Re: [PATCH v3] checkout: eliminate unnecessary merge for trivial checkout

Junio C Hamano <gitster@xxxxxxxxx> · Tue, 13 Sep 2016 15:34:53 -0700

Ben Peart <peartben@xxxxxxxxx> writes:

> +static int needs_working_tree_merge(const struct checkout_opts *opts,
> +	const struct branch_info *old,
> +	const struct branch_info *new)
> +{
> +...
> +}

I do not think I need to repeat the same remarks on the conditions
in this helper, which hasn't changed since v2.  Many "comments" in
the code do not explain why skipping is justified, or what they
claim to check looks to me just plain wrong.

For example, there is

       /*
        * If we're not creating a new branch, by definition we're changing
        * the existing one so need to do the merge
        */
       if (!opts->new_branch)
               return 1;
	
but "git checkout" (no other argument) hits this condition.  It
disables the most trivial optimization opportunity, because we are
not "creating".

"By definition, we're changing"?  Really?  Not quite.

If you disable this bogus check, "git checkout" (no other argument)
would be allowed to skip the merge_working_tree(), and that in turn
reveals another case that the helper is not checking when
unpack_trees() MUST be called.

    Note: namely, when sparse checkout is in effect, switching from
    HEAD to HEAD can nuke existing working tree files outside the
    sparse pattern -- YUCK!  See penultimate test in t1011 for
    an example.

This yuckiness is not your fault, but needs_working_tree_merge()
logic you added needs to refrain from skipping unpack_trees() call
when sparse thing is in effect.  I'd expect "git checkout -b foo"
instead of "git checkout" (no other argument) would fail to honor
the sparse thing and reveal this bug, because the above bogus
"!opts->new_branch" check will not protect you for that case.
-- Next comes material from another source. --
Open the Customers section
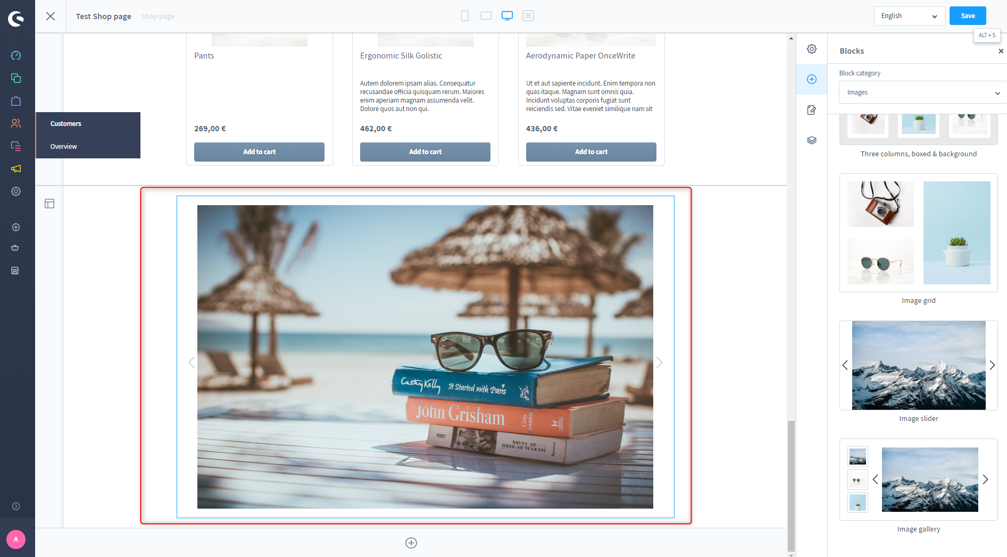 [x=16, y=123]
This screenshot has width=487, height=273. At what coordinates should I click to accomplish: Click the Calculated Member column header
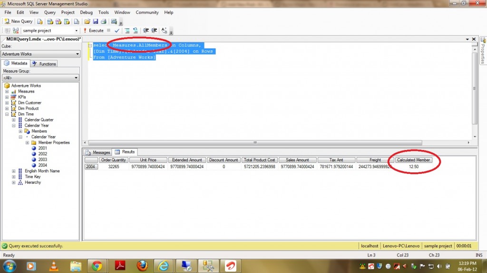tap(413, 160)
In other words, these random series of "if (...) return 1" are bugs
hiding other real bugs and we need to reason about which ones are
bugs that are hiding what other bugs that are not covered by this
function.  As Peff said earlier for v1, this is still an unreadable
mess.  We need to figure out a way to make sure we are skipping on
the right condition and not accidentally hiding a bug of failing to
check the right condition.  I offhand do not have a good suggestion
on this; sorry.

>  static int merge_working_tree(const struct checkout_opts *opts,
>  			      struct branch_info *old,
>  			      struct branch_info *new,
>  			      int *writeout_error)
>  {
> +	/*
> +	 * Optimize the performance of "git checkout -b foo" by avoiding
> +	 * the expensive merge, index and working directory updates if they
> +	 * are not needed.
> +	 */
> +	if (!needs_working_tree_merge(opts, old, new))
> +		return 0;
> +
>  	int ret;
>  	struct lock_file *lock_file = xcalloc(1, sizeof(struct lock_file));

With the change you made at the beginning of this function, it no
longer compiles with -Wdecl-after-stmt, but that is the smallest of
the problems.

It is a small step in the right direction to move the call to the
helper from the caller to this function, but it is a bit too small.
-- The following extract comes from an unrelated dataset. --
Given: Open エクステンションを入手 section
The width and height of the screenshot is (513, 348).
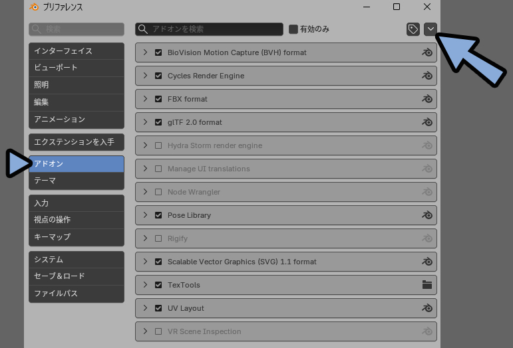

Notice that the lines after the above context look like this:

	hold_locked_index(lock_file, 1);
	if (read_cache_preload(NULL) < 0)
		return error(_("index file corrupt"));

	resolve_undo_clear();
	if (opts->force) {
		ret = reset_tree(new->commit->tree, opts, 1, writeout_error);
		if (ret)
			return ret;
	} else {
		struct tree_desc trees[2];
		...

I would have expected that the check goes inside the "else" thing
that actually does a two-tree merge, and the helper loses the check
with opts->force, at least.  That would still be a change smaller
than desired, but at least a meaningful improvement compared to the
previous one.  As I have already pointed out, in the "else" clause
there is a check "is the index free of conflicted entries? if so
error out", and that must be honored in !opt->force case, no matter
what your needs_working_tree_merge() says.  I also was hoping that
you would notice, when you were told about the unmerged check, by
reading the remainder of the merge_working_tree(), that we need to
call show_local_changes() when we are not doing force and when we
are not quiet---returning early like the above patch will never be
able to call that one downstream in the function.
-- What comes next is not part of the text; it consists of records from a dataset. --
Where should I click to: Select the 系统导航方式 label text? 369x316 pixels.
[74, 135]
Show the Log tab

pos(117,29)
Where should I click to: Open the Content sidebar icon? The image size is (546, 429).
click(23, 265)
Regardless of what the actual checks end up to be, the right place
to do this "optimization" would look more like:

 builtin/checkout.c | 7 ++++++-
 1 file changed, 6 insertions(+), 1 deletion(-)

diff --git a/builtin/checkout.c b/builtin/checkout.c
index 2b50a49..a6b9e17 100644
--- a/builtin/checkout.c
+++ b/builtin/checkout.c
@@ -508,14 +508,19 @@ static int merge_working_tree(const struct checkout_opts *opts,
 			topts.dir->flags |= DIR_SHOW_IGNORED;
 			setup_standard_excludes(topts.dir);
 		}
+
+		if ( we know we can skip the unpack ) {
+			ret = 0;
+		} else {
 			tree = parse_tree_indirect(old->commit ?
 						   old->commit->object.oid.hash :
 						   EMPTY_TREE_SHA1_BIN);
 			init_tree_desc(&trees[0], tree->buffer, tree->size);
 			tree = parse_tree_indirect(new->commit->object.oid.hash);
 			init_tree_desc(&trees[1], tree->buffer, tree->size);
-
 			ret = unpack_trees(2, trees, &topts);
+		}
+
 		if (ret == -1) {
 			/*
 			 * Unpack couldn't do a trivial merge; either

I'd think.  Note that the determination of "we can skip" would
involve knowing the object names of the two trees involved, so for
performance reasons, some of the parse-tree calls may have to come
before the call to "do we know we can skip?", but that does not
fundamentally change the basic code structure.

Thanks.